## DATA FOR THIS TASK
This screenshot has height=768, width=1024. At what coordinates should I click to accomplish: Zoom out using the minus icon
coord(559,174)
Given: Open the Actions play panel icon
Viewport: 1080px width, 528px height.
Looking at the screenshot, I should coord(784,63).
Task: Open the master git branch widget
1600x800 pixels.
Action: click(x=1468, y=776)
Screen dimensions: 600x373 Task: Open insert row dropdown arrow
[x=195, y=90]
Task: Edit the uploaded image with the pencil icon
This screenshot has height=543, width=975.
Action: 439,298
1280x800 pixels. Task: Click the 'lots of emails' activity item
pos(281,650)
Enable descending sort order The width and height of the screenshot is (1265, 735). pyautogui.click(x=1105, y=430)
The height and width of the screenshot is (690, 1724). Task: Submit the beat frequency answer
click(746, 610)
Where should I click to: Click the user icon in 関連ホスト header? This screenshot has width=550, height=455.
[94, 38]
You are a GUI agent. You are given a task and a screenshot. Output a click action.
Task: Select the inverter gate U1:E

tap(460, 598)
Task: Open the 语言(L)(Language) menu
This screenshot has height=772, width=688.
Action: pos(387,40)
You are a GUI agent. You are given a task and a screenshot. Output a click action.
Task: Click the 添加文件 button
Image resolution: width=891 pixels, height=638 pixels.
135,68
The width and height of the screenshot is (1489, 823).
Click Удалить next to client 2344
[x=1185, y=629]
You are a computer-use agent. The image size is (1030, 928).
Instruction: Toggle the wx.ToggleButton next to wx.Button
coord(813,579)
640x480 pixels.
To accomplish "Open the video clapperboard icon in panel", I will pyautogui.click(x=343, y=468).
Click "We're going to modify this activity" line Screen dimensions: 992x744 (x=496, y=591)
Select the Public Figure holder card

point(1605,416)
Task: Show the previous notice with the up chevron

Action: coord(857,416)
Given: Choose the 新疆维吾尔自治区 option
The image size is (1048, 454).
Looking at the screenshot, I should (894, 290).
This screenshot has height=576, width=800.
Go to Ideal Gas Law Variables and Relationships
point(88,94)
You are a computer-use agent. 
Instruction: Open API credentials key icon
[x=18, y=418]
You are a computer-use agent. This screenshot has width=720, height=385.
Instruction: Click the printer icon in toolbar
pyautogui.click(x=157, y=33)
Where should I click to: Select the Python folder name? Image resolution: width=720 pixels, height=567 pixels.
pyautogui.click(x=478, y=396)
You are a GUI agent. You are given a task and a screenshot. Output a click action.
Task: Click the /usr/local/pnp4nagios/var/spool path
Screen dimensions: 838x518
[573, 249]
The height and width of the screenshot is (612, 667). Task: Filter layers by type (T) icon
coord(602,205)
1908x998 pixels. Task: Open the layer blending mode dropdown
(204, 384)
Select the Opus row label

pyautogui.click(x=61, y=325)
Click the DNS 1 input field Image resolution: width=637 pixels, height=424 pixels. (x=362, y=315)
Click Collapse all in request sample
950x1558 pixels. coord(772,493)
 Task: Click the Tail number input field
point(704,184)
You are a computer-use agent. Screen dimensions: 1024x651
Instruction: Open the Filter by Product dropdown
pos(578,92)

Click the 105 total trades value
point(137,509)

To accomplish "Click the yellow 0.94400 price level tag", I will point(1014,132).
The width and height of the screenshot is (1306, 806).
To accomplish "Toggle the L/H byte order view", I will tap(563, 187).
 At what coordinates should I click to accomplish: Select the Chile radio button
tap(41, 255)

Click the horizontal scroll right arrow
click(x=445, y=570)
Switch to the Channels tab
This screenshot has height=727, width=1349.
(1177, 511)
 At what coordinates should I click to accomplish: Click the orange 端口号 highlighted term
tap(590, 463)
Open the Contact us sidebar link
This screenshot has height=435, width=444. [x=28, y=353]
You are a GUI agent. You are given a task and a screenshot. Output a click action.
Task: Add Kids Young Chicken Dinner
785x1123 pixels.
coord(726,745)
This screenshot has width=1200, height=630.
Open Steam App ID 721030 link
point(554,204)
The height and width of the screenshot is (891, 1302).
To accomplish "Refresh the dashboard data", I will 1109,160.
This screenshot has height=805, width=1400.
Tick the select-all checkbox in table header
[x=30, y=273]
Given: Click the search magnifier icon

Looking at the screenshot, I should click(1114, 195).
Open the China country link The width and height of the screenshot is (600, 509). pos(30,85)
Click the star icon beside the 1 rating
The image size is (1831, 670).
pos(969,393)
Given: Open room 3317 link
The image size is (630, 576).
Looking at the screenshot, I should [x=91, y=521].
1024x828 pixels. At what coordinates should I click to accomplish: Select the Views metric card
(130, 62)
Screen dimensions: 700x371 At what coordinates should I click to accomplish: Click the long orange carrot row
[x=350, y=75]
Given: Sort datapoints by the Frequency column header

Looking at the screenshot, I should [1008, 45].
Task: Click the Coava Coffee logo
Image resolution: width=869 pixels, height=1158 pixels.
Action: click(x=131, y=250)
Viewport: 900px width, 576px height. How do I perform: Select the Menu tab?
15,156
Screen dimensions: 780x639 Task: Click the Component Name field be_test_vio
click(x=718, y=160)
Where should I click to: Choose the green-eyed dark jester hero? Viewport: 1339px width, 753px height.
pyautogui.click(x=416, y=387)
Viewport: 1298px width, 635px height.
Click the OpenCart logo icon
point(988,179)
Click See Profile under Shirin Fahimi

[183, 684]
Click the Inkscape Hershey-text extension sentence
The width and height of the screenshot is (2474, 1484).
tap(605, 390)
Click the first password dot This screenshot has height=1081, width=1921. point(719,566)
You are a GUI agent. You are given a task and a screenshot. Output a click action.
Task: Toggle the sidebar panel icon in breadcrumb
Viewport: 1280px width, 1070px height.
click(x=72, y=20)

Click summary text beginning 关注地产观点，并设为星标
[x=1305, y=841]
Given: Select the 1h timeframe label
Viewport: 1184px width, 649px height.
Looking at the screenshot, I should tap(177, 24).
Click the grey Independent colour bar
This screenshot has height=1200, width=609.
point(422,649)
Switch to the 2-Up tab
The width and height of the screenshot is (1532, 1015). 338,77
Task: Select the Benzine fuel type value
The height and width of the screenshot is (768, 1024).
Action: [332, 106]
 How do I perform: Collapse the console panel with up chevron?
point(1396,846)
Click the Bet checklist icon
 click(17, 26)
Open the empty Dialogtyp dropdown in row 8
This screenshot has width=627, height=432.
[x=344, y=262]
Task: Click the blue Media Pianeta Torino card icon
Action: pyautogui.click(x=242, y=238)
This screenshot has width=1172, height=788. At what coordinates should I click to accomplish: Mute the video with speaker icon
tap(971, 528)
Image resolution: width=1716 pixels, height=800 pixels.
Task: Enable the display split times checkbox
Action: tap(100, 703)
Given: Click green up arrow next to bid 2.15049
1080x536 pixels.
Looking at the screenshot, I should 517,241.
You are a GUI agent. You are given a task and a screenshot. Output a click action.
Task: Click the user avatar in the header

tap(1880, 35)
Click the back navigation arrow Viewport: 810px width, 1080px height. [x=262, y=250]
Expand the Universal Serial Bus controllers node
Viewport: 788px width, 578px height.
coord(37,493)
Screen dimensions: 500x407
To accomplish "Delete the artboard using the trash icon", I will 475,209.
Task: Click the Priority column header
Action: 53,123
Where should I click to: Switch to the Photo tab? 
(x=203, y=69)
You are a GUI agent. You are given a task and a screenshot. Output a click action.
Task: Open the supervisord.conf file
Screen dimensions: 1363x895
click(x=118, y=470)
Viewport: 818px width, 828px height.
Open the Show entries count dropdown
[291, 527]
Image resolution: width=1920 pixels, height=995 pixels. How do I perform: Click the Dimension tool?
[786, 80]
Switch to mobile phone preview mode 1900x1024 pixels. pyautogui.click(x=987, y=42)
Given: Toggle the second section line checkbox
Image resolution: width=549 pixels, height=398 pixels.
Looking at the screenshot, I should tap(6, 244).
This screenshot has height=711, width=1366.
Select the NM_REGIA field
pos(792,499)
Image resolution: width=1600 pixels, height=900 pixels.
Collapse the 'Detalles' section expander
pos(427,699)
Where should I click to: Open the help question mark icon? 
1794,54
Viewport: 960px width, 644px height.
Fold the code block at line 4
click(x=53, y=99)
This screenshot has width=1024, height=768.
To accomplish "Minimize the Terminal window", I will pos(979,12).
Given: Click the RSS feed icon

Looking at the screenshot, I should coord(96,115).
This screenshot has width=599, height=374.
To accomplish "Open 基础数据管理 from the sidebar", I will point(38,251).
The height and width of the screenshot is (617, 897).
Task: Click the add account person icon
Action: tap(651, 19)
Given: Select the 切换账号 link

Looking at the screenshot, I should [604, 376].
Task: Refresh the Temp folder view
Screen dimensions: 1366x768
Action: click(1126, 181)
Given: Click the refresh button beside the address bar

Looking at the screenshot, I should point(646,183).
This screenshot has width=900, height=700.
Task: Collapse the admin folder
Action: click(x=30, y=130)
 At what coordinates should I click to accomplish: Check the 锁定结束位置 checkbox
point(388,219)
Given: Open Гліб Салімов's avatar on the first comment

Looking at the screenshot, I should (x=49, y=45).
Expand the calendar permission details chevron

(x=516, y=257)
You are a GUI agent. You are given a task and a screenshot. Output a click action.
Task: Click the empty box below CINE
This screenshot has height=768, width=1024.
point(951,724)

## WHAT THE EXERCISE ASKS
Tally the lines in the records that contain "order", then give only the tally.

## REPLY TO THE TASK
2